=== RECORDS FOR PROCESSING ===

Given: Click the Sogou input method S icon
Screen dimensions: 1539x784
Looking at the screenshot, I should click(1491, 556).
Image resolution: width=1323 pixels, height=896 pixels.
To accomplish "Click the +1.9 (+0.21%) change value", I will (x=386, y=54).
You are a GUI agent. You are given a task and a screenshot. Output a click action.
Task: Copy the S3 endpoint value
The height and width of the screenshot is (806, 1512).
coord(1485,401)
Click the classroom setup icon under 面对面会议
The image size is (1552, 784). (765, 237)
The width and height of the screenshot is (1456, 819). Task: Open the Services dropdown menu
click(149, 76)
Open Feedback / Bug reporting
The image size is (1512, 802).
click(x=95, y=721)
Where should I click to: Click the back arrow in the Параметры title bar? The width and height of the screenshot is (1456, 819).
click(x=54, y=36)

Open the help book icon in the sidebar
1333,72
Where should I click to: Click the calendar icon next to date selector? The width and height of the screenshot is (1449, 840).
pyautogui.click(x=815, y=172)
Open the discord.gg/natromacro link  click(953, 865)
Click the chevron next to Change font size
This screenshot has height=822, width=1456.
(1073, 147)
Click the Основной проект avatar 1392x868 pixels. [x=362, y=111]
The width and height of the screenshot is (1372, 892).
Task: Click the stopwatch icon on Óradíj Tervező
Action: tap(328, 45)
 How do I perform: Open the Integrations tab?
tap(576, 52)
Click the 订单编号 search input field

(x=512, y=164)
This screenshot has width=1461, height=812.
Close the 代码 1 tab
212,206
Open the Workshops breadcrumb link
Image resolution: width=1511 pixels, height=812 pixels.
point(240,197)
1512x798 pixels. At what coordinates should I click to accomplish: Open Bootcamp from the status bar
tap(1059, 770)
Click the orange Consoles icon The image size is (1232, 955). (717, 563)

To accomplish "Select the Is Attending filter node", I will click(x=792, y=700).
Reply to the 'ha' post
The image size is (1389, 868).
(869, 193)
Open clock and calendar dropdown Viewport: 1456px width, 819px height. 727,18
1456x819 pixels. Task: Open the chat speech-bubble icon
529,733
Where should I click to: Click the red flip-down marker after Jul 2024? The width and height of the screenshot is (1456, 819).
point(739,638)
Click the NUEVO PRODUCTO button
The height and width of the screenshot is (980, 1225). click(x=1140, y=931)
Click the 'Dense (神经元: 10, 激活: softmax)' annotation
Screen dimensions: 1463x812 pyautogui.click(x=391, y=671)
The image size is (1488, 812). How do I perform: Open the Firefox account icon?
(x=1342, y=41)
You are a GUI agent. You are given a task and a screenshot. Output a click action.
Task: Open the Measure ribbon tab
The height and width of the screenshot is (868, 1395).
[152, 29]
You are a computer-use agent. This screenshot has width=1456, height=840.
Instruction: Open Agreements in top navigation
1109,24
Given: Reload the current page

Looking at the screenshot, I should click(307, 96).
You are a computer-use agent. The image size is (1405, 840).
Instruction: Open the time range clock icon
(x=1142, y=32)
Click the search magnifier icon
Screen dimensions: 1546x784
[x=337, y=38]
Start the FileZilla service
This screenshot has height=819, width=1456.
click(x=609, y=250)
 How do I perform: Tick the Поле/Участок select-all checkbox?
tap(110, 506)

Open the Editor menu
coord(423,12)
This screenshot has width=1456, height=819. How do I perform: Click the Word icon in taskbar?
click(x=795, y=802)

=== TRY IT ===
Please show the lines of the material that contain the string "value".

=== RESULT OF THIS EXERCISE ===
To accomplish "Click the +1.9 (+0.21%) change value", I will (x=386, y=54).
Task: Copy the S3 endpoint value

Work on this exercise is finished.